Mirror of the gdb-patches mailing list
 help / color / mirror / Atom feed
From: Pedro Alves <pedro@codesourcery.com>
To: gdb-patches@sourceware.org
Cc: Jan Kratochvil <jan.kratochvil@redhat.com>,
	Tom Tromey <tromey@redhat.com>
Subject: Re: [unavailable values part 1, 01/17] base support for unavailable value contents
Date: Mon, 14 Feb 2011 13:18:00 -0000	[thread overview]
Message-ID: <201102141259.11583.pedro@codesourcery.com> (raw)
In-Reply-To: <20110214115919.GA2454@host1.dyn.jankratochvil.net>

Hi Jan.  Thanks for thorough review of the whole series.
As you'll see, I checked it in just before you sent
your comments.  :-/

On Monday 14 February 2011 11:59:19, Jan Kratochvil wrote:
> On Thu, 10 Feb 2011 20:30:26 +0100, Pedro Alves wrote:
> > +/* Defines an [OFFSET, OFFSET + LENGTH) range.  */
> > +
> > +struct range
> > +{
> > +  /* Lowest offset in the range.  */
> > +  int offset;
> > +
> > +  /* Length of the range.  */
> > +  int length;
> > +};
> 
> I would find [LOW, HIGH) fields more readable as the code now still calculates
> offset + length back and forth all over the code.  FYI, not trying to require
> it, though.

Maybe.  I just picked an option and sticked to it.  I don't
know if [LOW, HIGH] wouldn't make `high - low' appear all over.

> 
> > +/* Returns true if RANGES contains any range that overlaps [OFFSET,
> > +   OFFSET+LENGTH).  */
> > +
> > +static int
> > +ranges_contain_p (VEC(range_s) *ranges, int offset, int length)
> 
> Couldn't even this function stick with the `overlap' term?

I guess it could.  There's already a ranges_overlap function
though.  I'm open to concrete suggestions, though IMO this
isn't worth the bother.

> 
> `contain' associates to me:
>   Returns true if each byte of [OFFSET, OFFSET+LENGTH) is overlapping with any
>   range in the RANGES list.
> 
> (My English association may not be right, though.)
> 
> 
> > @@ -206,6 +310,11 @@ struct value
> > +  /* Unavailable ranges in CONTENTS.  We mark unavailable ranges,
> > +     rather than available, since the common and default case is for a
> > +     value to be available.  This is filled in at value read time.  */
> > +  VEC(range_s) *unavailable;
> 
> Was there considered the opposite way to have a list of available ranges?

**Information given:**
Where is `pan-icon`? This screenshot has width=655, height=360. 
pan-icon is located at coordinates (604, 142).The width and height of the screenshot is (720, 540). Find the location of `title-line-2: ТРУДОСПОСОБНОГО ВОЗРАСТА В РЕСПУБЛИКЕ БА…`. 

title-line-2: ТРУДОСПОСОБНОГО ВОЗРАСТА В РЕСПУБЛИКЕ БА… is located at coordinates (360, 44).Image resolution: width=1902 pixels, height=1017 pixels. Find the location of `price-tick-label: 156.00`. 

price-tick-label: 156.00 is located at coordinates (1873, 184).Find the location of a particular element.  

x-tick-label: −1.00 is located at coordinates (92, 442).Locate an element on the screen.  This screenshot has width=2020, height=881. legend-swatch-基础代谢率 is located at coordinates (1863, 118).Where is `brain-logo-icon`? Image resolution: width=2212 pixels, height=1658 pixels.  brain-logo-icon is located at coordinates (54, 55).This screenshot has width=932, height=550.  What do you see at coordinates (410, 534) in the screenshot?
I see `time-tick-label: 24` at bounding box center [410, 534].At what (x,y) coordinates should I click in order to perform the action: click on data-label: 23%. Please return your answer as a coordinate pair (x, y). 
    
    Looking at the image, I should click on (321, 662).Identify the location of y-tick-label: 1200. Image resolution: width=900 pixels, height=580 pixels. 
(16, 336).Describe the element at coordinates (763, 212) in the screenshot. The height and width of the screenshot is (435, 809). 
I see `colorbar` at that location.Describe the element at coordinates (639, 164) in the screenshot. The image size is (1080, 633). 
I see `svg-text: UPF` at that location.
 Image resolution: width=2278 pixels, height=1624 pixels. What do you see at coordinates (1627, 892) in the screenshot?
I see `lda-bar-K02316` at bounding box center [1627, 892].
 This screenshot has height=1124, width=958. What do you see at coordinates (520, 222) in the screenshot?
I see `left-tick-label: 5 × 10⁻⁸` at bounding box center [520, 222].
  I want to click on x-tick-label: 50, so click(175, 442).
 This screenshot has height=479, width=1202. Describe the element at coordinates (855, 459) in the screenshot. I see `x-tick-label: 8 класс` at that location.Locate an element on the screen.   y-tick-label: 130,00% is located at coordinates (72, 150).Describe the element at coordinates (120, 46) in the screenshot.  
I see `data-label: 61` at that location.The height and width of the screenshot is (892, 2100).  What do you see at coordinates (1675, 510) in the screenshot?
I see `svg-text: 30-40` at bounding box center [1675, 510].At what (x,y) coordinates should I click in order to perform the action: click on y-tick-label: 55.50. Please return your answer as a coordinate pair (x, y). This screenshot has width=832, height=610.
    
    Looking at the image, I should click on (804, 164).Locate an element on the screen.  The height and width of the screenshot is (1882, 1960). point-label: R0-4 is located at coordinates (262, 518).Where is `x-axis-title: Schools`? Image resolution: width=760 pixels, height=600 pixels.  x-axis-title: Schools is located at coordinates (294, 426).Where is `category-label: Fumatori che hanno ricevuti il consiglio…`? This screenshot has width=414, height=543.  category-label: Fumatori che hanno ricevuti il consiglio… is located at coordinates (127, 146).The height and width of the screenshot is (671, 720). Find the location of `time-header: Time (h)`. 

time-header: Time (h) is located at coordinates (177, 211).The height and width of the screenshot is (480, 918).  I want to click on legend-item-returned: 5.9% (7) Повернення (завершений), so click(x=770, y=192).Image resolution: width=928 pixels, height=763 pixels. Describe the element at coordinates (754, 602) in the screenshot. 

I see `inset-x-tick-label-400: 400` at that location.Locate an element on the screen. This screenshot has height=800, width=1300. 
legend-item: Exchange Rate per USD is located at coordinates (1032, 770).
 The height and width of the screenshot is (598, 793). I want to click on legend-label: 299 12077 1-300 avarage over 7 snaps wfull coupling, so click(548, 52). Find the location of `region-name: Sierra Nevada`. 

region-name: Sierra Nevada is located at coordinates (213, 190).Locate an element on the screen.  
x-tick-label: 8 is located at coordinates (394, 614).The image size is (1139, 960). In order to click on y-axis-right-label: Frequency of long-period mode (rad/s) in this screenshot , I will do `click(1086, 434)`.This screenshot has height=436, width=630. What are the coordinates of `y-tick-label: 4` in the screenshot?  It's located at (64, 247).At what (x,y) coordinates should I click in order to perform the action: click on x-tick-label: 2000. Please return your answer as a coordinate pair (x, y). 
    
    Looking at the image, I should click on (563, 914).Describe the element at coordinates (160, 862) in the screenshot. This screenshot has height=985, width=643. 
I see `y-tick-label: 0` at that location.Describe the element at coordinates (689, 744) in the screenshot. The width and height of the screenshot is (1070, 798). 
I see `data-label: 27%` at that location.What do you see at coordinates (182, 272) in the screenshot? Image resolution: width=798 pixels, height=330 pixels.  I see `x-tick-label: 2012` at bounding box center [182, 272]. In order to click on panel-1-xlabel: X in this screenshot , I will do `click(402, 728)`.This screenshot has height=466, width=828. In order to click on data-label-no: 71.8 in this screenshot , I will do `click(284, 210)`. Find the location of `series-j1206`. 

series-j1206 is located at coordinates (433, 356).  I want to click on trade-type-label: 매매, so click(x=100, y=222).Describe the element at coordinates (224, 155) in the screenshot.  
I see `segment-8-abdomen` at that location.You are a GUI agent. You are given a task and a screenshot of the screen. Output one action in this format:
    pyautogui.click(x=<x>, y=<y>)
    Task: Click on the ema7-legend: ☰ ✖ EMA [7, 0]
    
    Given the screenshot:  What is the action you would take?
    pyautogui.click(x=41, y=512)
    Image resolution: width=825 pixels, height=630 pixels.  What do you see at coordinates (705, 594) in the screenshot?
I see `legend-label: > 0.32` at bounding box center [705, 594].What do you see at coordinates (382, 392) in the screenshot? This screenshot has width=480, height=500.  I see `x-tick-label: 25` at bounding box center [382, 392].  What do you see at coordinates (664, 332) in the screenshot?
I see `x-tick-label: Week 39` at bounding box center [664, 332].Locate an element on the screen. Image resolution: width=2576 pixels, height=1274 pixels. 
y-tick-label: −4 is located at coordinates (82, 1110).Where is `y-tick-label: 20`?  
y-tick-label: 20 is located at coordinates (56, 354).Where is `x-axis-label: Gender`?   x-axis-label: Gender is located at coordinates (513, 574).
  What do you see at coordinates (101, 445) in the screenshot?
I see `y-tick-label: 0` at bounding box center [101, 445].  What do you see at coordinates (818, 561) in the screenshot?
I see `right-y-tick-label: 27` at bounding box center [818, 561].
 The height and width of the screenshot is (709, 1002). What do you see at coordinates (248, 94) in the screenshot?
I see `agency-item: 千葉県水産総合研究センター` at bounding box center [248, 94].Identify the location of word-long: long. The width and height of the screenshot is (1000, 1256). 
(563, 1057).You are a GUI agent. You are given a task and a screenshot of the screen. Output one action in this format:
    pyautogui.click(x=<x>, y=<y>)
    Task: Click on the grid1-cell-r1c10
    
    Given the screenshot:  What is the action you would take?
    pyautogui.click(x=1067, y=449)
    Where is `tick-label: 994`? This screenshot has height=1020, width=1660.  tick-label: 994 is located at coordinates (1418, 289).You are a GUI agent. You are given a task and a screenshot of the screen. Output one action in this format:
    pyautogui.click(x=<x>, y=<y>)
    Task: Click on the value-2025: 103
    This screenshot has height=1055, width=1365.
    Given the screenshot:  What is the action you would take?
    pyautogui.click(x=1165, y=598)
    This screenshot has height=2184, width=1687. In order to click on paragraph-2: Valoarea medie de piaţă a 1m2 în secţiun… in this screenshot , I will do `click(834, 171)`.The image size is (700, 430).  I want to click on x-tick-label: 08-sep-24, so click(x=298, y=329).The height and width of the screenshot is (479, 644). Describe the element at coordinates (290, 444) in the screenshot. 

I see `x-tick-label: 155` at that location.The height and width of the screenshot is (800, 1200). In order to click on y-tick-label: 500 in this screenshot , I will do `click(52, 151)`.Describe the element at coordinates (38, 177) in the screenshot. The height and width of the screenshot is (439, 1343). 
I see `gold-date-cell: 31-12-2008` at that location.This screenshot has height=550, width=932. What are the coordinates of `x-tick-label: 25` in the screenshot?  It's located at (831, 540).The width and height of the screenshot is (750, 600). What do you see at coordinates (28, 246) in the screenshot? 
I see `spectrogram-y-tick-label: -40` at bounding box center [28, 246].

**Tasks and exercises:**
[1] In the gdb-patches message, why does the comment say unavailable ranges are marked instead of available ones?
[2] Continue the gdb-patches message from the point where it stops.

**Per-task outputs:**
[1] Because the common and default case is for a value to be available.

[2]
As is written on the comment above, the default and most common case,
which is whenever you are not inspecting a value that came from
a traceframe, you'll have the value wholly available.  That means
we can just leave the value->unavailable VEC empty/NULL in most cases.
If we switch the logic, we need to always allocate the VEC with a single
range covering the whole contents, and then punch holes as we
find them.  As that's more wasteful in terms of memory, I opted
for the current logic.  Or maybe we could special case the empty
case as meaning all-available?  It might work.  Not sure it'd end
up looking simpler, given the punch-holes need.

> it would also enable storing discontiguous memory with
> a value.

Can't see why you can't keep the "unavailable" ranges logic
even if we store discontiguous memory in values.  I haven't
looked at your code yet though.

> > +  i = VEC_lower_bound (range_s, value->unavailable, &newr, range_lessthan);
> > +  if (i > 0)
> > +    {
> > +      struct range *bef = VEC_index (range_s, value->unavailable, i - i);
> 
> While this patch revisiou fixed two bugs
> it has introduced a new bug - "i - i" -> "i - 1".

Bummer.  I did a bunch of unit testing with a hack
that called mark_value_bytes_unavailable in different combinations
and then checked the VEC for expected results, and this still made
it through....

Fixed now, as below...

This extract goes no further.